US Secretary of State John Kerry on Thursday entered two days of intense talks with Israeli and Palestinian leaders, voicing hope that they want peace but warning they must show progress soon.
In his fifth visit in as many months, Kerry will have lunch with Jordan's King Abdullah II and then dinner in Jerusalem with Israeli Prime Minister Benjamin Netanyahu. He returns to Amman for lunch Friday with Palestinian president Mahmud Abbas.
US officials have cautioned against any immediate breakthroughs and Kerry has promised to show patience. But he has also warned that the long stalemate in one of the world's most intractable conflicts is unsustainable.
"The time is getting near where we need to make some judgements," Kerry said Wednesday in Kuwait City before flying to Jordan, calling for action "as soon as we can".
While refusing to set a deadline, Kerry was acutely aware of risks if there is no headway by September -- the annual UN General Assembly where a frustrated Abbas could rally international opinion against Israel.
"Long before September, we need to be showing some kind of progress in some way, because I don't think we have the luxury of that kind of time," Kerry said.
"It is urgent because time is the enemy of a peace process," Kerry said. "The passage of time allows a vacuum to be filled by people who don't want things to happen."
In a stark reminder of the challenges for Kerry, an Israeli planning committee on Wednesday granted final approval for the construction of 69 new settler homes in annexed east Jerusalem.
"Israel is sending message after message to Kerry that settlement is their response to any (peace) initiative," senior Palestinian negotiator Hanan Ashrawi told AFP.
"And then they blame the Palestinians for not coming to the negotiating table," she said.
Ashrawi also faulted the United States, saying that Israel's main international ally "is playing blind and deaf about Israel's actions and its declarations".
The United States gave a low-key reaction to latest construction ahead of Kerry's visit, with no public repudiation of the move.
"Obviously steps like this are unhelpful, but we remain hopeful that both parties will recognise the opportunity and the necessity to go back to the table," a senior official travelling with Kerry said on condition of anonymity.
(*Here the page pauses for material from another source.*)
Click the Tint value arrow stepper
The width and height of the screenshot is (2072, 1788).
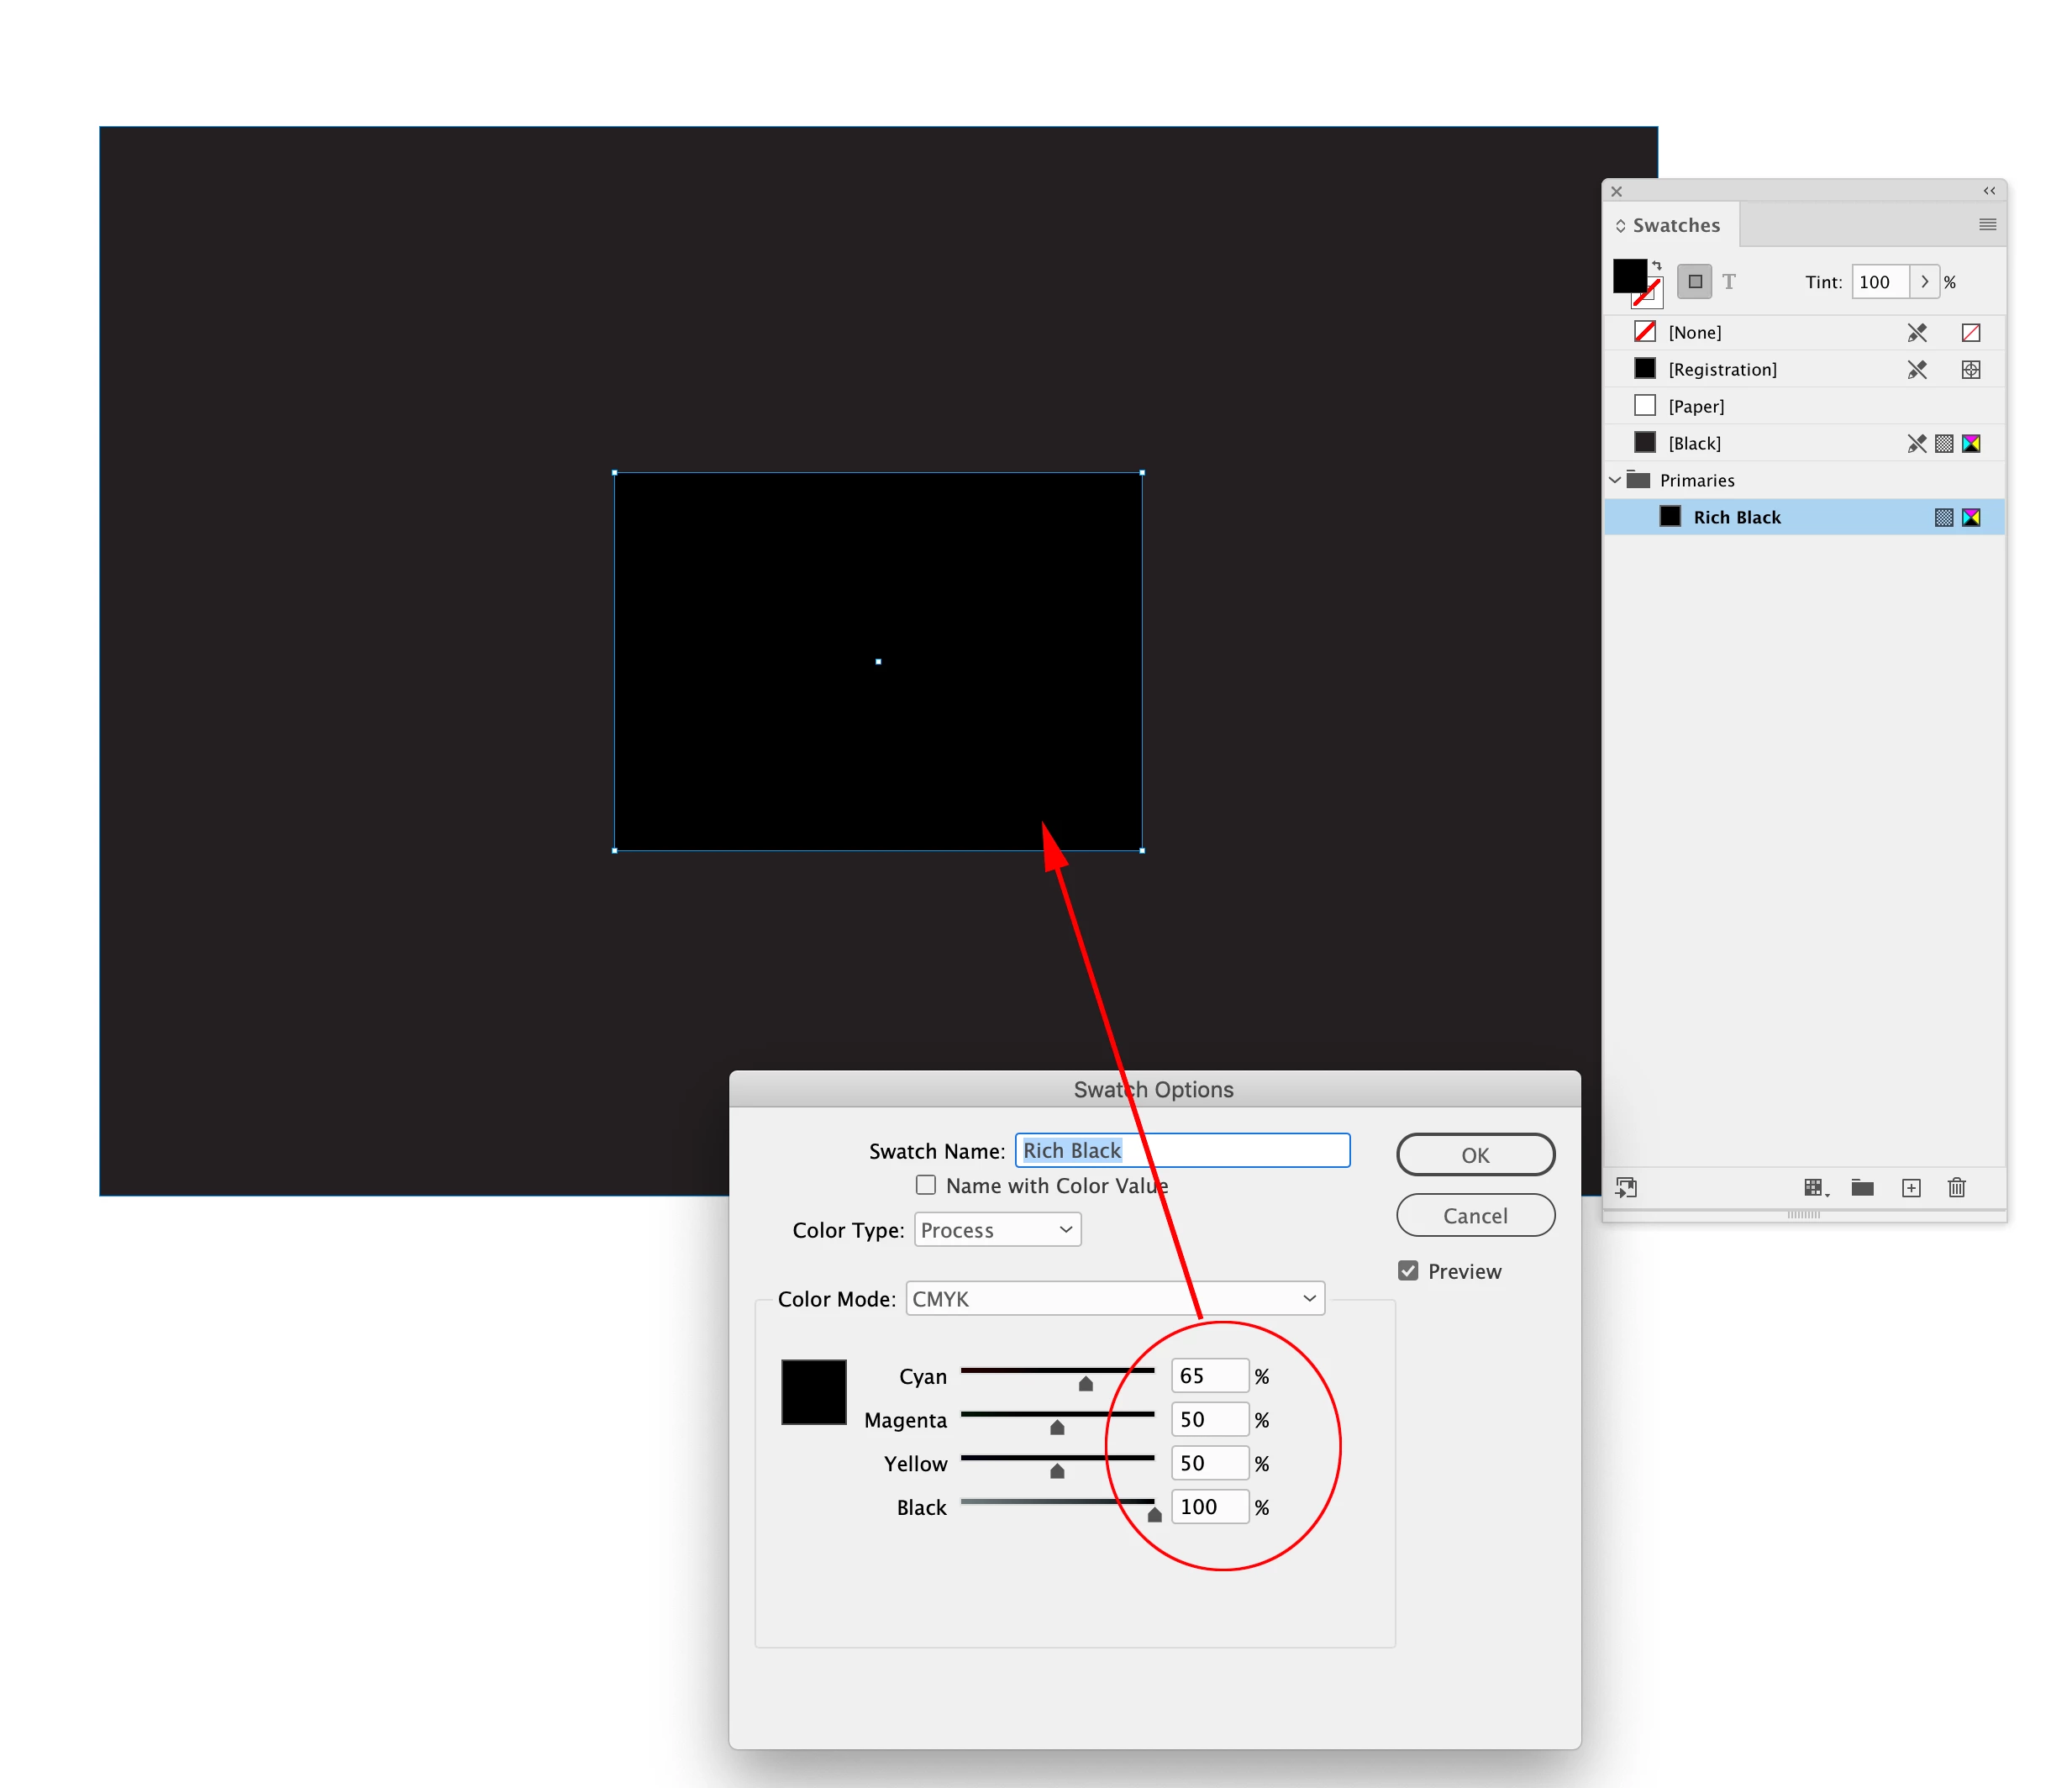tap(1924, 282)
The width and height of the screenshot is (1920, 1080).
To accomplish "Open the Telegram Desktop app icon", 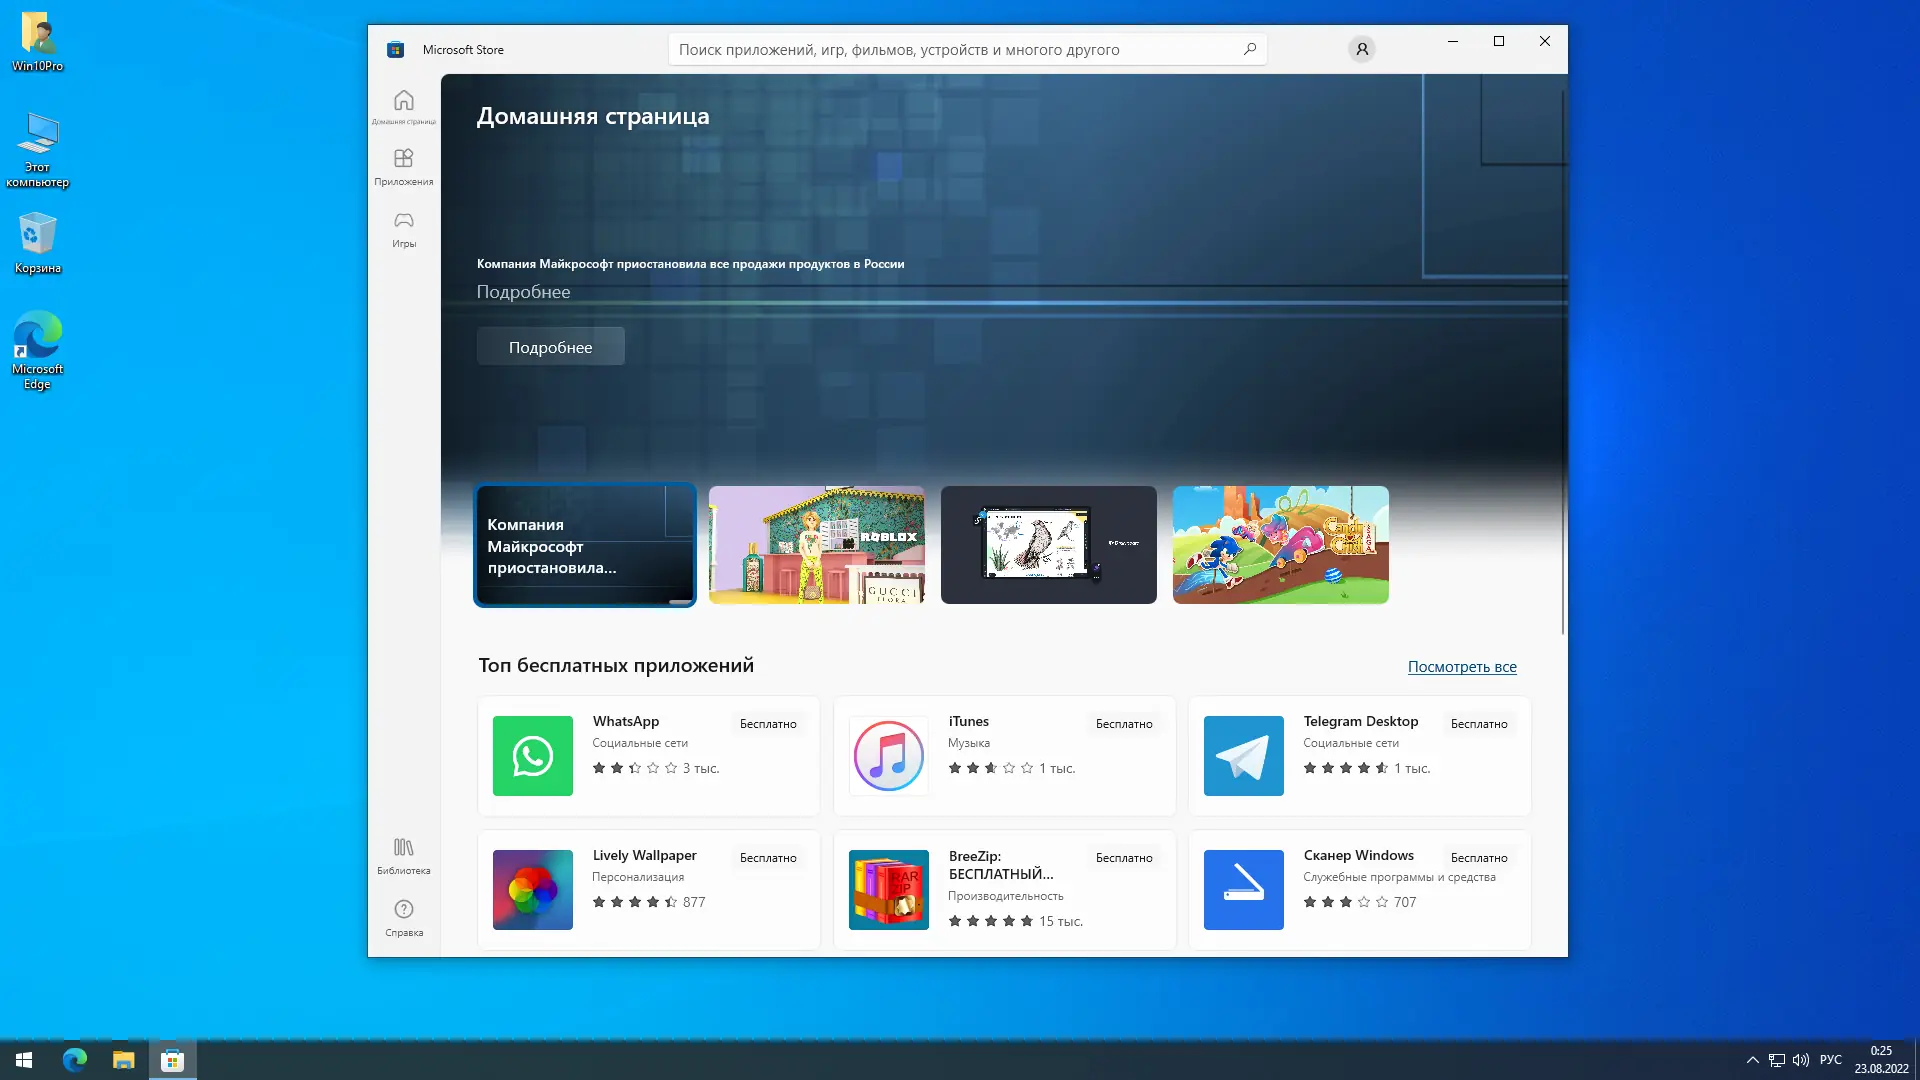I will [x=1243, y=756].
The Israelis and Palestinians have not held direct talks since September 2010, but even then their meetings fell apart quickly.
The Palestinians want Israel to halt all settlement construction and to accept as the basis of negotiations that it will withdraw from land seized in 1967. Israel says it will only talk without such "pre-conditions".
Netanyahu has said his goal is not just to "tick the box of starting negotiations" but to persevere in talks "to deal with the issues and reach an agreement that will resolve the essential issues of the conflict".
Kerry has insisted both Netanyahu and Abbas are committed to peace but acknowledged the veteran politicians face daunting challenges at home.
Netanyahu, whose relations with President Barack Obama were tense over the US leader's stance on the peace process in his first term, emerged from January elections with a coalition that takes an even more critical stance.
Hardline Deputy Defence Minister Danny Danon, who earlier this month said the coalition would oppose moves towards a Palestinian state, is poised to take over several key positions within Netanyahu's Likud Party.
Kerry, a veteran US senator, has vowed to press on and has tasked his advisers with coming up with an economic development plan which he hopes can entice the Palestinians and Israelis to seek a peace settlement.
Aaron David Miller, who spent 25 years as an adviser on Arab-Israeli negotiations to US secretaries of state, said he has "never seen one as self-assured" as Kerry on the peace process.
Writing in the journal Foreign Affairs, Miller called Kerry "the Lone Ranger of the Middle East".